--- What the task asks ---
Leave the images out. Give every line below again, precisely.

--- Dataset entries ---

· · · ·

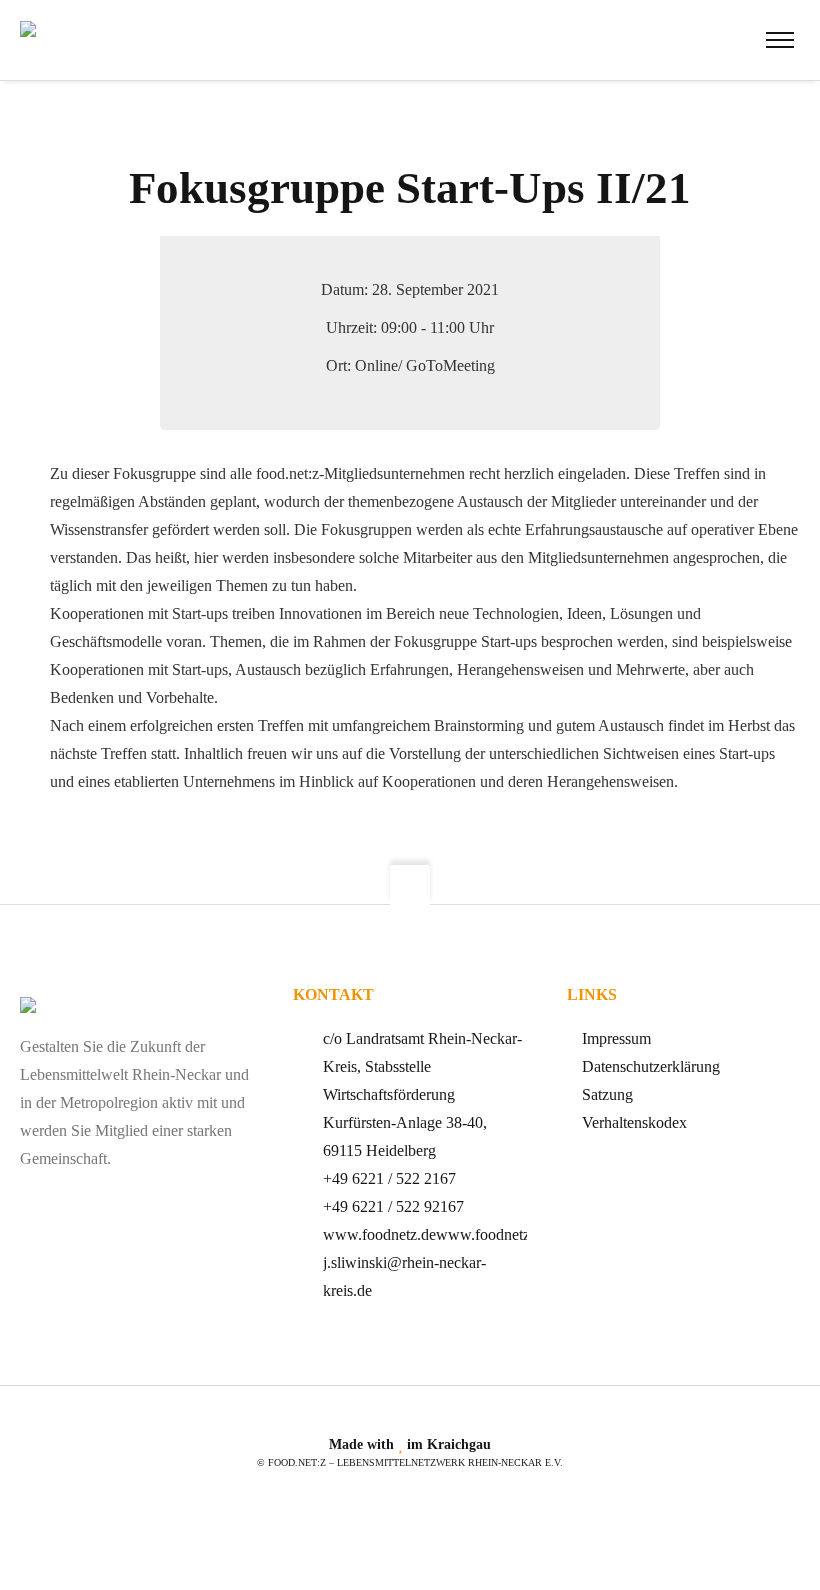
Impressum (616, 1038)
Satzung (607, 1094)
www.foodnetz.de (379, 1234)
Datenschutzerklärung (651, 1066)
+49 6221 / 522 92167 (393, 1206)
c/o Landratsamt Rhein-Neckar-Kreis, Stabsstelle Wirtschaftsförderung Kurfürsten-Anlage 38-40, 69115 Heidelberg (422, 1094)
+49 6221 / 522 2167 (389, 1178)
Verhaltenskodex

· · · ·

--- Result ---
Impressum (616, 1038)
Satzung (607, 1094)
www.foodnetz.de (379, 1234)
Datenschutzerklärung (651, 1066)
+49 6221 / 522 92167 (393, 1206)
c/o Landratsamt Rhein-Neckar-Kreis, Stabsstelle Wirtschaftsförderung Kurfürsten-Anlage 38-40, 69115 Heidelberg (422, 1094)
+49 6221 / 522 2167 (389, 1178)
Verhaltenskodex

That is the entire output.